• [Available records]:
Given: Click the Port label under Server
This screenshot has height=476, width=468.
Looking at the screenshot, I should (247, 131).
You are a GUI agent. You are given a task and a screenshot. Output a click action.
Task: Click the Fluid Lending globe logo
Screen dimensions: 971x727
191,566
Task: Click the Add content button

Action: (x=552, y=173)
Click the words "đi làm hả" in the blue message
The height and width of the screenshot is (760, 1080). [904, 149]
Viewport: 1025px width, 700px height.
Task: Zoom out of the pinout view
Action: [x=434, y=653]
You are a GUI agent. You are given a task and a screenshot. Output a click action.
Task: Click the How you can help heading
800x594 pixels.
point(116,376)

• [Task goal]: Set down exactly the lines of the material above from the one with "Task: Click the Fluid Lending globe logo" through the end. Include both ends and nothing else.

• [Response to this task]:
Task: Click the Fluid Lending globe logo
Screen dimensions: 971x727
191,566
Task: Click the Add content button

Action: (x=552, y=173)
Click the words "đi làm hả" in the blue message
The height and width of the screenshot is (760, 1080). [904, 149]
Viewport: 1025px width, 700px height.
Task: Zoom out of the pinout view
Action: [x=434, y=653]
You are a GUI agent. You are given a task and a screenshot. Output a click action.
Task: Click the How you can help heading
800x594 pixels.
point(116,376)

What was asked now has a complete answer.